## Assigned task
In the records below, find the line with "Jump to the last report page", then retype it and every following line exactly, stopping after the line with "You are a computer-use". Leave the pictures out.

## Extracted material

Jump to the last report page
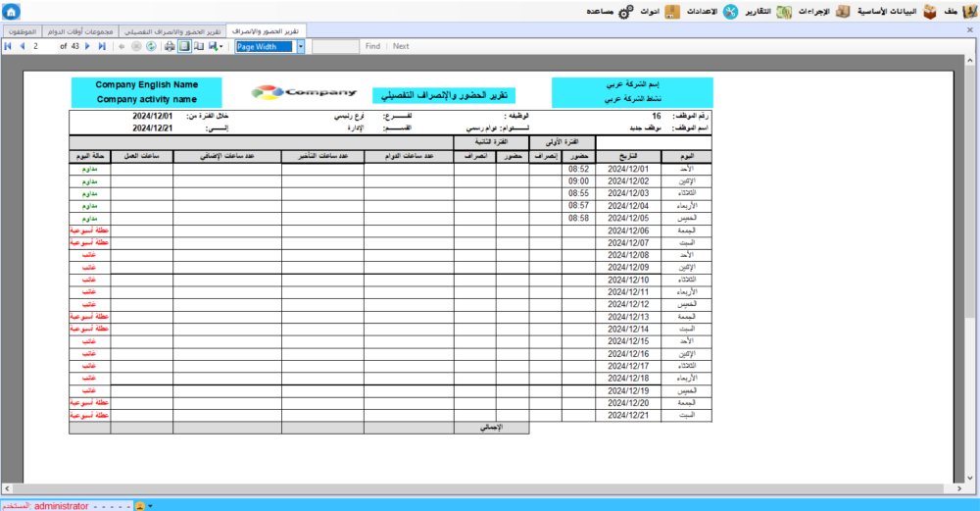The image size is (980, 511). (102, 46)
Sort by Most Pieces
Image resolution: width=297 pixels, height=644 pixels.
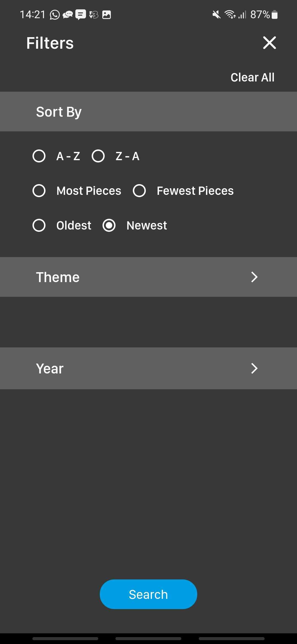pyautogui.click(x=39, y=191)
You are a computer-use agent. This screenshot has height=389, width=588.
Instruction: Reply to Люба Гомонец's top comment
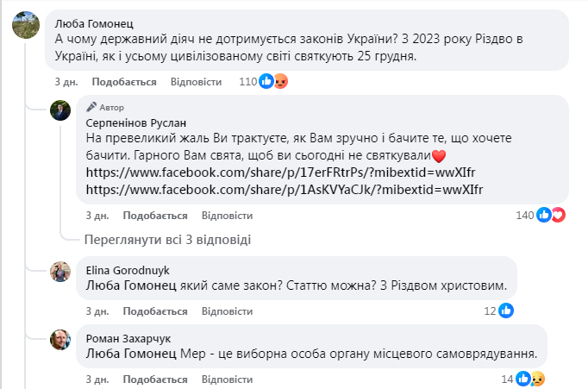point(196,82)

* * *

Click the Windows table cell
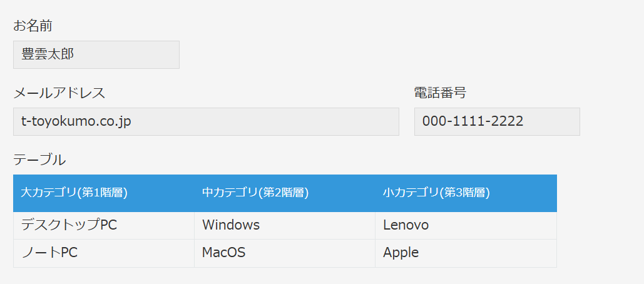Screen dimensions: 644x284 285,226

## Exercise output
Jump to the last report page
The image size is (980, 511). (102, 46)
Sort by Most Pieces
Image resolution: width=297 pixels, height=644 pixels.
pyautogui.click(x=39, y=191)
You are a computer-use agent. This screenshot has height=389, width=588.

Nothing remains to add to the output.